Neither of us knew that the end was near. Last December, five weeks after our meeting, somebody reported him to the Vice Principal. The college launched an investigation into the matter. John was sent on a paid leave of absence and was forbidden to communicate with any of the teachers or staff members. “What happened?” everyone asked, but nobody knew. I remember the softness of the new snow under my feet on that December morning when I heard the news. I remember the chilly air creeping into my knuckles as I took off my gloves in the parking lot on my way to class, fished out my phone from the bottom of my briefcase, and typed a text message to my husband. It read, “Christmas came early. My manager is gone.” I added a dancing figure to the end, for emphasis.

The gorilla faded away, too, and after a two-month-long investigation, when John stepped down from his position voluntarily, I never saw him or the gorilla again.

***

We are working on expository paragraphs with my class these days.

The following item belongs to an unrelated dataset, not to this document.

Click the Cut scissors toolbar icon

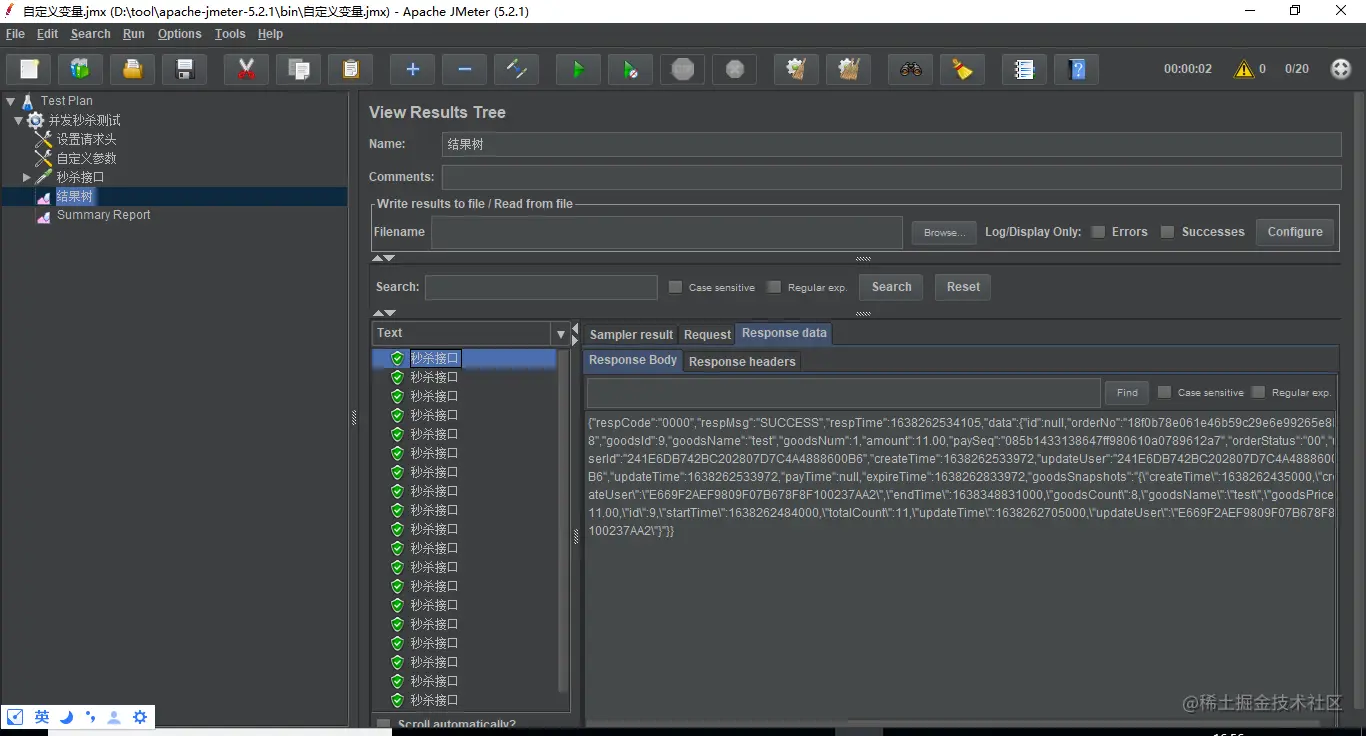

Students have to choose a topic, a problem to present, and offer solutions to it in their writing.

“Pick something that annoys you, that irks you,” I say, “something you are passionate about and you would like to see change. That’s when extraordinary things can happen in your writing,” I smile.

Paula, a former nurse from Panama with delicate, pencil-thin tattoos on her neck and wrists, raises her hand.

“I’m thinking of writing about the public washrooms. People don’t know how to use them, and they don’t care.” She opens her palms and grimaces. “It makes me angry!”

“Good,” I answer. “Channel that energy into writing some great suggestions to solve this problem.”

I think of Aini and her germophobia, and I wonder how her experiment is going, when her voice interrupts my thoughts. Aini turns towards Paula and says:

“Just don’t use the public washrooms! I never use them!” She shakes her head.

On the way home, I wonder how our different fears shape our lives, constrict us and push us in directions we don’t want to go, and I think of the scary dreams that made me gasp for air in the middle of the night. Then it is time to have lunch, take the kids home, prepare dinner, read a story to the children and tuck them in. And when I fall into bed exhausted, I sink into a sleep so deep that I wake up in the same position at dawn. I let the thin rays of the sun between the blinds fall on my face before I open all the windows and chase the last bits of the shadows out of the house.